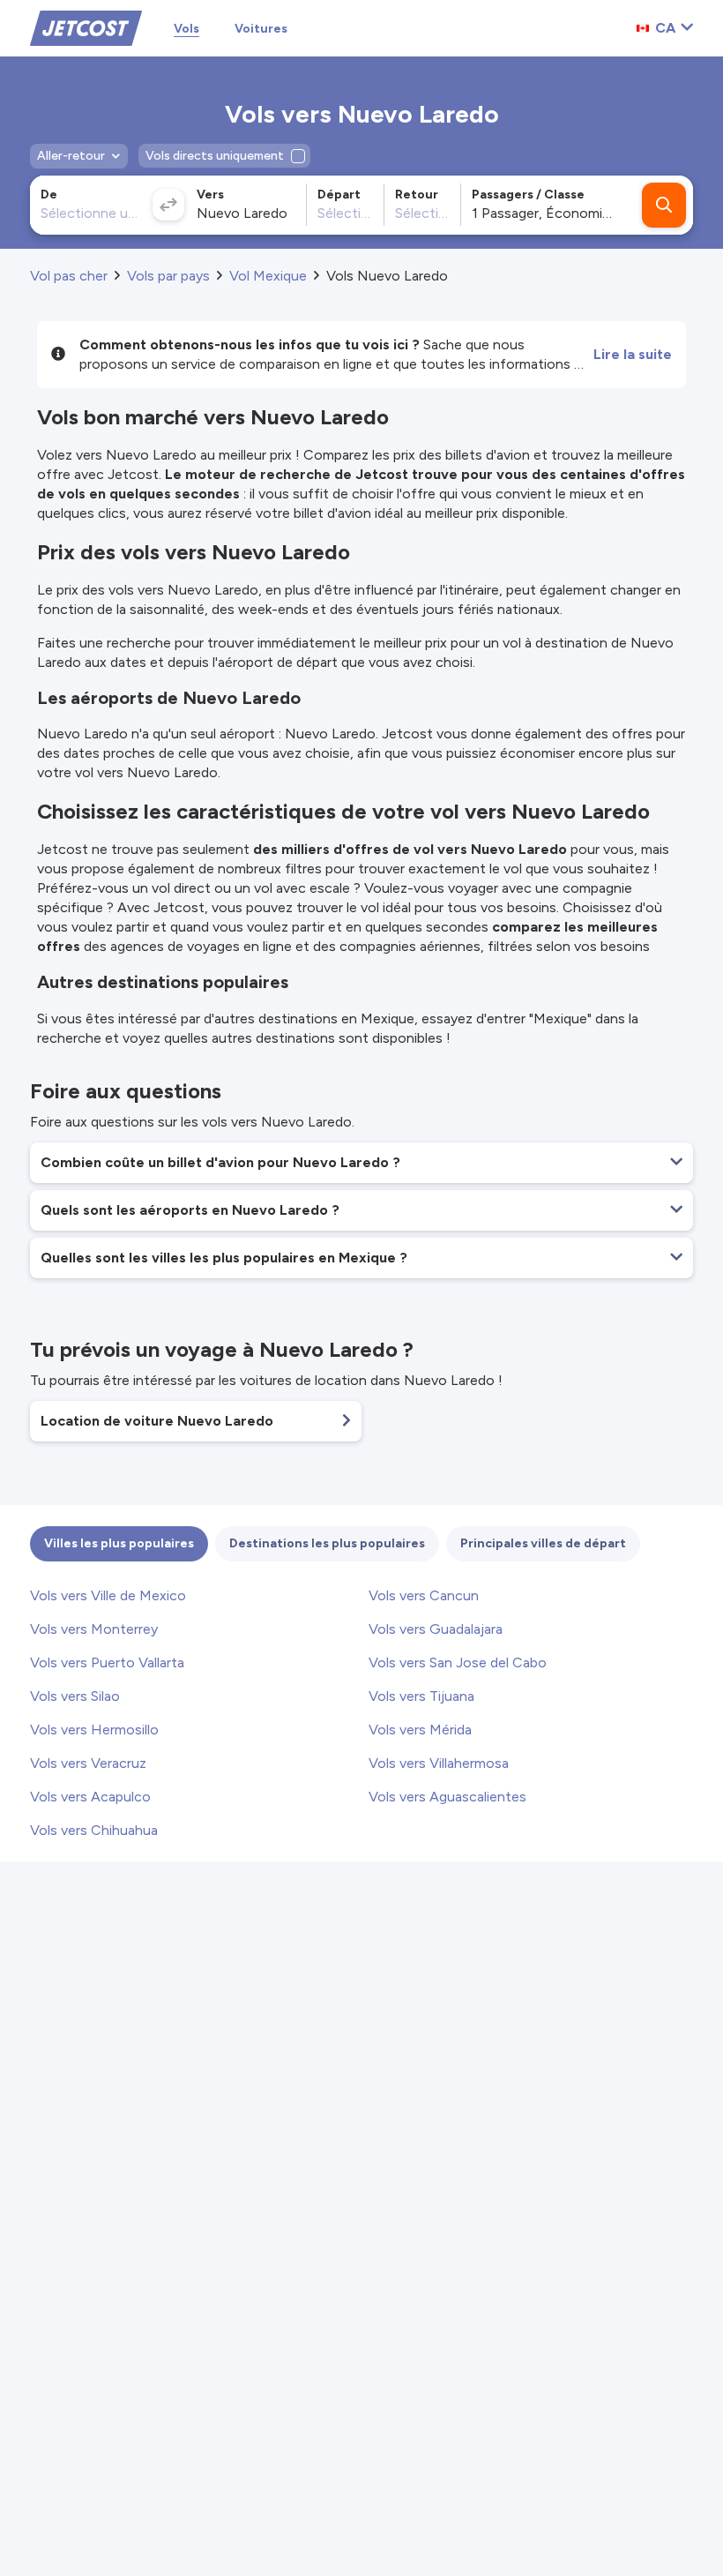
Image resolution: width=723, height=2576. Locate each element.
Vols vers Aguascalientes (447, 1796)
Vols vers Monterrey (94, 1629)
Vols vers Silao (75, 1696)
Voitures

WHAT YOU WILL DO:
What is the number of lines above that hold the string "vers"? Answer with that number alone.

WRITTEN RESPONSE:
3